Les mauvaises manières coûtent des milliards chaque année.

Dans leur ouvrage The Cost of Bad Behavior, paru en juillet dernier, les chercheuses Christine Pearson et Christine Porath constatent que les mauvaises manières ont un lourd prix en heures perdues ou mal employées, en départs précipités, en démissions.

Sans compter les contrats qui s'évaporent parce qu'on a indisposé son interlocuteur sans même s'en rendre compte.

 

Pas étonnant que les cours de bonnes manières soient devenus si populaires. Ginette Salvas, qui donne de la formation en étiquette depuis 1991, regrette d'ailleurs que les bons vieux cours de bienséance à l'école primaire aient disparu. «Résultat, les gens qui sortent maintenant de l'université n'ont à peu près pas de notions de courtoisie et d'étiquette, déplore-t-elle. Les gens sont gênés à la base, dans une assez grande proportion. Plutôt que de s'informer sur les manières d'agir dans telle ou telle situation, ils vont improviser.» Et c'est là que les fleurs du tapis commencent à s'accrocher aux chevilles.

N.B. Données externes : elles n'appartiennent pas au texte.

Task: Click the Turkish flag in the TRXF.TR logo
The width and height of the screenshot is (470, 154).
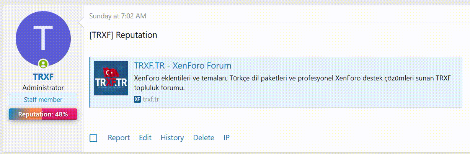Action: point(111,72)
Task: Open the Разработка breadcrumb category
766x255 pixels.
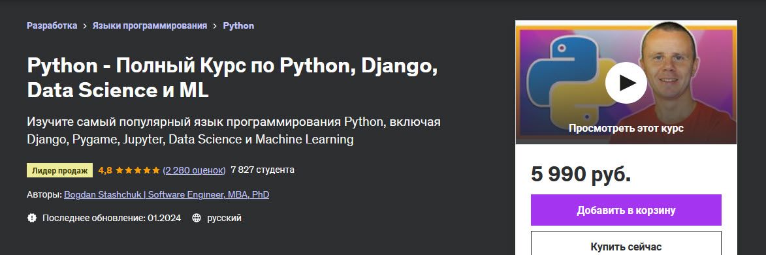Action: tap(52, 26)
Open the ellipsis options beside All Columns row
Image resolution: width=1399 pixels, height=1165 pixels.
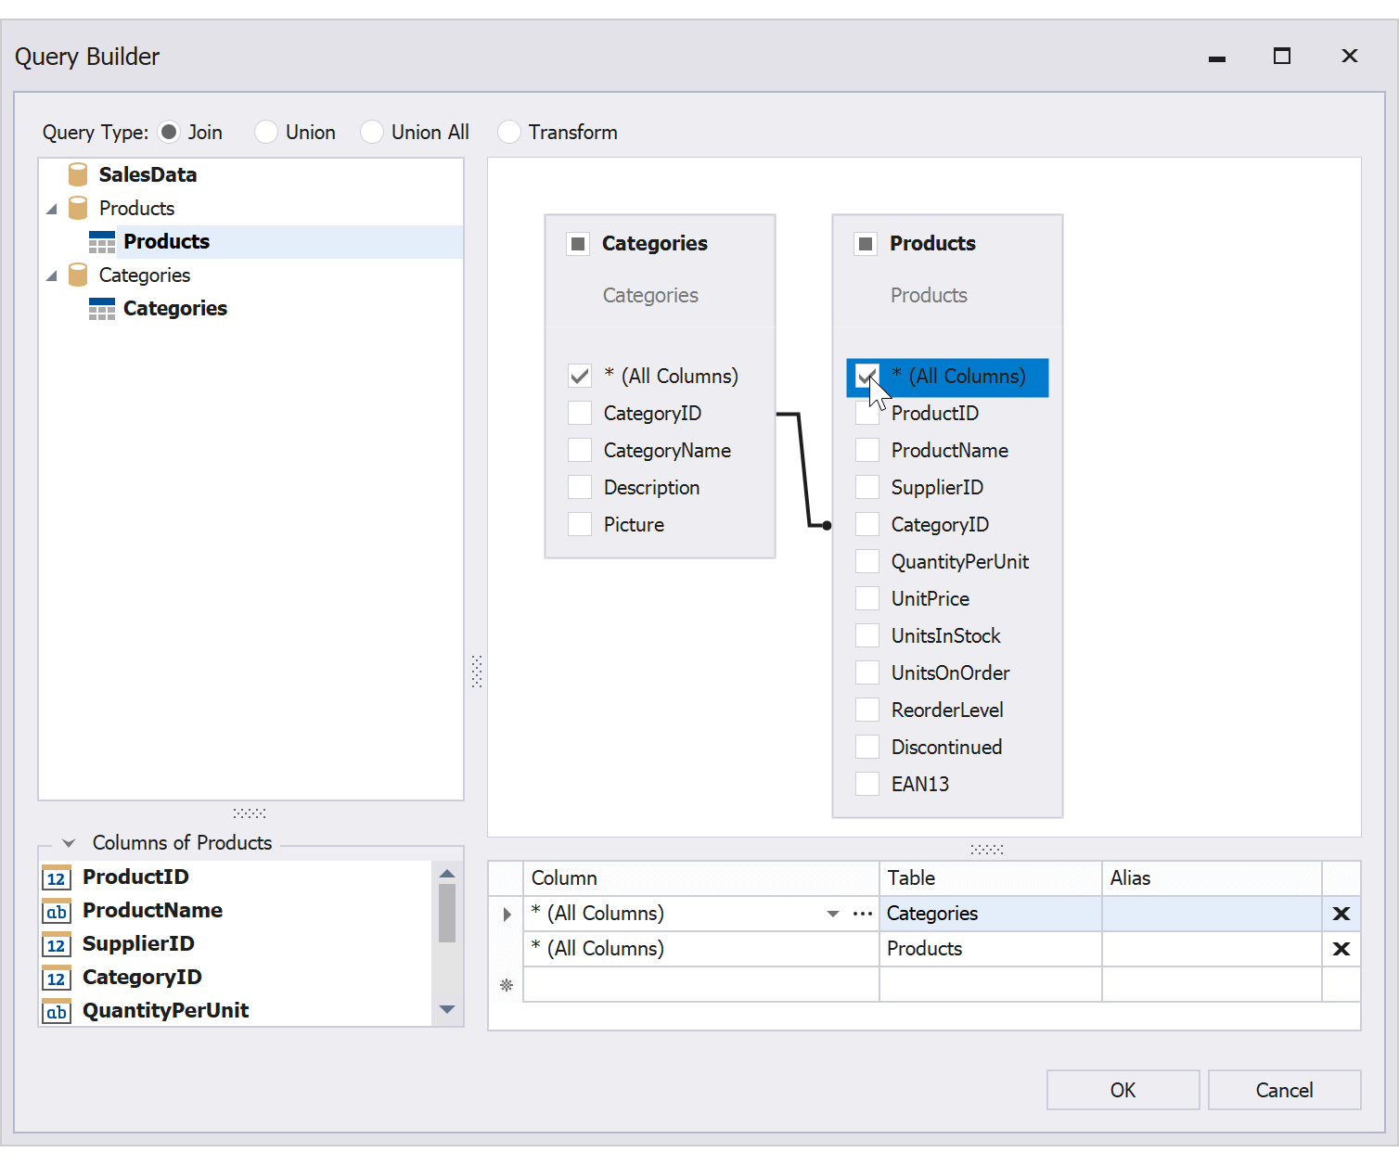pos(862,914)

Commençons par le commencement: la poignée de main. On peut faire une analyse psychologique complète (et généralement infondée) sur la seule base d'une poignée de main. Molle: pusillanimité, voire neurasthénie. Moite: faible résistance au stress. Du bout des doigts: peur de l'engagement. Pince-étau: volonté de puissance exacerbée.

Barack Obama est passé maître dans la poignée de main, observe-t-elle. Main tendue en avant, doigts bien alignés, pouce dressé à la verticale, regard dans les yeux, sourire. «Il se prépare, il est prêt à donner la main», constate Ginette Salvas.

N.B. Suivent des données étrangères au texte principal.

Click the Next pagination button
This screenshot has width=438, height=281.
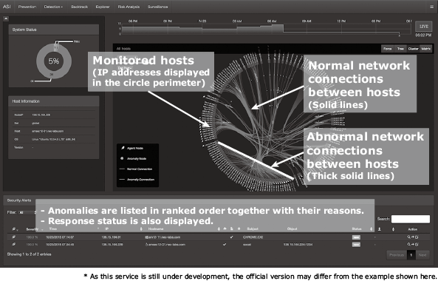pos(422,255)
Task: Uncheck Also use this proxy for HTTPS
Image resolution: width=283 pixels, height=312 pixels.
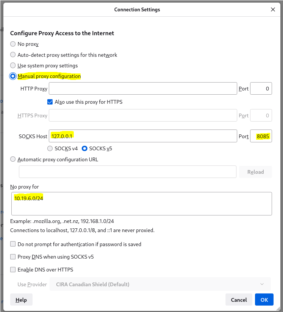Action: (x=50, y=102)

La tradition voulait que la poignée de main donnée à une femme soit plus faible que celle échangée avec un homme. Cette nuance s'est éteinte avec l'égalité des sexes, qui impose désormais la parité. La poignée de main doit être sincère, mais brève. «Certains vont pomper l'eau tant qu'ils vous parlent», ironise Ginette Salvas.

La main gauche demeure le long du corps. Elle ne doit pas envelopper le poignet, le coude ou le dos de la main du vis-à-vis, à moins qu'il ne s'agisse de la «poignée de main électorale», qui veut témoigner un attachement particulier à cette main qui déposera éventuellement un bulletin de vote dans une boîte de scrutin.

Attention à la bise, qui peut souffler le froid. «Au Québec, on est becqueux, avise Ginette Salvas. Les hommes nous demandent s'ils sont obligés de la donner, et les femmes, si elles sont forcées de la subir. En affaires, la bise n'a pas sa place.»

L'étape suivante soulève une question éprouvante chez les gens d'affaires: que faire de ses mains dans un cocktail? Croisées dans le dos, jointes devant? «La position des mains, c'est le long du corps, décrète Ginette Salvas. Surtout pas dans les poches.» Elle a une solution qui recueille tous les suffrages: prenez un verre. «Ça occupe la main gauche. Avec l'autre, donnez la main.»